本文
####################

セラミック層が積層された積層構造を有するセラミック基板本体と、前記セラミック基板本体の少なくとも一方主面に配設された抵抗と、前記抵抗を覆うように配設された第1のオーバーコートガラスと、前記第1のオーバーコートガラスを覆うように配設された第2のオーバーコートガラスとを備えたセラミック基板の製造方法であって、
(a)複数のセラミックグリーンシートを積層することにより形成された積層体であって、一方主面には抵抗膜が形成され、
前記抵抗膜を覆うように、焼成工程における収縮開始温度が、前記抵抗膜の収縮開始温度より高い第1のガラス膜が形成され、
前記第1のガラス膜を覆うように、前記第1のガラス膜を構成するガラス材料よりめっき耐性が大きいガラス材料を含み、かつ、焼成工程における収縮開始温度が、前記第1のガラス膜よりも低い第2のガラス膜が形成され、かつ、
少なくとも前記一方主面に前記セラミックグリーンシートを焼成する温度では実質的に焼結しないセラミック材料からなる収縮抑制用グリーンシートが配置された積層体を準備する工程と、
(b)前記積層体を、前記セラミックグリーンシートが焼結し、前記収縮抑制用グリーンシートが実質的に焼結しない温度で焼成する工程と、
(c)焼成工程が終了した後、前記収縮抑制用グリーンシートが実質的に焼結することなく残った収縮抑制層を除去する工程と
を備えていることを特徴としている。
前記(a)の前記積層体を準備する工程が、
前記積層体の表面に導体膜を形成する工程と、
前記(c)の前記収縮抑制層を除去する工程の後に、前記導体膜が焼結することにより形成された導体部の表面にめっき膜を形成する工程と
を備えることを特徴としている。
複数のセラミックグリーンシートを積層した積層体を焼成することにより形成されたセラミック基板本体と、
抵抗膜を焼成することにより、前記セラミック基板本体の一方主面に形成された抵抗と、
前記抵抗膜の収縮開始温度よりも収縮開始温度の高い第1のガラス膜を焼成することにより形成され、前記抵抗を覆うように配設された第1のオーバーコートガラスと、
前記第1のオーバーコートガラスを構成するガラス材料よりめっき耐性が大きいガラス材料を含み、かつ、焼成工程における収縮開始温度が、前記第1のガラス膜よりも低い第2のガラス膜を焼成することにより形成され、前記第1のオーバーコートガラスを覆うように配設された第2のオーバーコートガラスと
を備えたセラミック基板であって、
前記セラミック基板本体と、前記抵抗と、前記第1のオーバーコートガラスと、前記第2のオーバーコートガラスとが、全体を同時焼成することにより形成されたものであること
を特徴としている。

####################

課題 A
本文を、「セラミック層が積層された積層」を含む語句から始め、「を備えていることを特徴としている。」の後で終わるところまで、一字も変えずに打ち直してください。
課題 B
次の記述(i)〜(iii)が本文と合うかどうかを、それぞれ「はい」か「いいえ」で答えてください。判断の根拠となる本文の語句もそのまま引用すること。
(i) 第1のガラス膜は、焼成工程における収縮開始温度が抵抗膜より高い。
(ii) 第2のガラス膜は、焼成工程における収縮開始温度が第1のガラス膜より高い。
(iii) 収縮抑制層は、焼成工程が始まる前に除去される。
本文だけを手がかりにすること。

データ
####################

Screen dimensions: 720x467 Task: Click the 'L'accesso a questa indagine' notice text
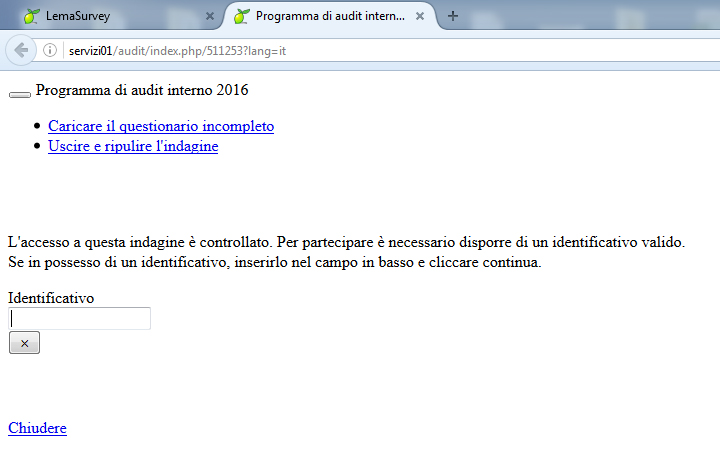(x=346, y=242)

####################

解答 A
セラミック層が積層された積層構造を有するセラミック基板本体と、前記セラミック基板本体の少なくとも一方主面に配設された抵抗と、前記抵抗を覆うように配設された第1のオーバーコートガラスと、前記第1のオーバーコートガラスを覆うように配設された第2のオーバーコートガラスとを備えたセラミック基板の製造方法であって、
(a)複数のセラミックグリーンシートを積層することにより形成された積層体であって、一方主面には抵抗膜が形成され、
前記抵抗膜を覆うように、焼成工程における収縮開始温度が、前記抵抗膜の収縮開始温度より高い第1のガラス膜が形成され、
前記第1のガラス膜を覆うように、前記第1のガラス膜を構成するガラス材料よりめっき耐性が大きいガラス材料を含み、かつ、焼成工程における収縮開始温度が、前記第1のガラス膜よりも低い第2のガラス膜が形成され、かつ、
少なくとも前記一方主面に前記セラミックグリーンシートを焼成する温度では実質的に焼結しないセラミック材料からなる収縮抑制用グリーンシートが配置された積層体を準備する工程と、
(b)前記積層体を、前記セラミックグリーンシートが焼結し、前記収縮抑制用グリーンシートが実質的に焼結しない温度で焼成する工程と、
(c)焼成工程が終了した後、前記収縮抑制用グリーンシートが実質的に焼結することなく残った収縮抑制層を除去する工程と
を備えていることを特徴としている。

解答 B
(i) はい。「焼成工程における収縮開始温度が、前記抵抗膜の収縮開始温度より高い第1のガラス膜」
(ii) いいえ。「焼成工程における収縮開始温度が、前記第1のガラス膜よりも低い第2のガラス膜」
(iii) いいえ。「焼成工程が終了した後、前記収縮抑制用グリーンシートが実質的に焼結することなく残った収縮抑制層を除去する工程」